Marfrig negocia a compra da Seara, do grupo Cargill

Aquisição estaria dentro da estratégia do grupo de diversificar atuação em alimentos

Marili Ribeiro e Alexandre Inácio, O Estadao de S.Paulo

12 de setembro de 2009 | 00h00

O frigorífico Marfrig negocia a compra da Seara Alimentos, que pertence à americana Cargill. A Seara é a segunda maior empresa de frangos do Brasil, atrás apenas da BRF Brasil Foods. Segundo fontes, o negócio estaria na fase da análise dos números. De acordo com notícia veiculada pelo portal da revista Exame, o negócio estaria avaliado em cerca de US$ 600 milhões. Procuradas, a Marfrig negou as negociações e a Cargill informou apenas que não comenta rumores.

Segundo especialistas, uma eventual compra da Seara se encaixaria no novo perfil que a Marfrig vem procurando, de se tornar uma empresa de alimentos mais completa. O grupo já fez este ano uma aquisição nesse sentido: em junho, entrou no segmento de perus, com a aquisição dessa divisão da Doux Frangosul, um negócio de R$ 65 milhões.

A empresa, tradicionalmente identificada com o setor bovino, vem investindo ainda na ampliação da sua área de suínos. Também em junho, anunciou um investimento de R$ 150 milhões para a construção de um complexo produtivo em Mato Grosso, que terá uma fábrica para abate e processamento, com capacidade para abater 3 mil cabeças por dia, e uma unidade para produção de ração. O complexo deve ficar pronto no ano que vem.
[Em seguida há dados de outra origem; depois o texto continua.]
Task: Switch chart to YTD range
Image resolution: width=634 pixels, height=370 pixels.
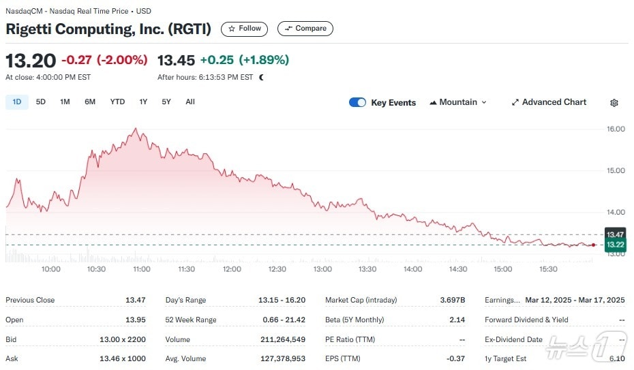Action: [117, 102]
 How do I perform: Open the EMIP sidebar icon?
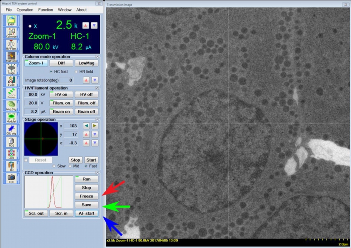coord(11,21)
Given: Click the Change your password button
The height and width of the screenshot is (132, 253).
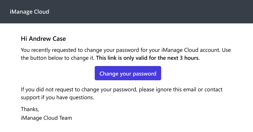Looking at the screenshot, I should (128, 73).
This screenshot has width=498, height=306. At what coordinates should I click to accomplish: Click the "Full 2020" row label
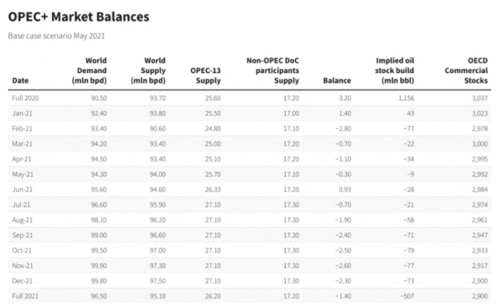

Além disso, a empresa já afirmou recentemente que está acelerando sua entrada na área de alimentos, para tentar ganhar mercado da BRF Brasil Foods, empresa surgida da fusão entre Perdigão e Sadia. Segundo a Marfrig, os próprios supermercados estariam estimulando a empresa nesse sentido, pois temem ficar totalmente nas mãos da BRF.

SAÍDA

De acordo com um empresário que acompanha de perto o setor, quando a Cargill comprou a Seara, em 2005, estava preocupada em ter uma base expandida para atender seus clientes globais, como a rede McDonald"s, e não tinha muito interesse no mercado interno. No atual cenário, com as dificuldades lá fora, o negócio começou a perder sentido para o grupo. "Eles compraram um Boeing para fazer viagens entre Cumbica e Viracopos", brinca ele.

A dúvida é se a Marfrig, que ainda negocia uma fusão com a rival Bertin e também não equacionou completamente o seu endividamento, teria caixa para a aquisição. Uma das hipóteses é que o grupo teria apoio de fundos de investimento para fechar o negócio.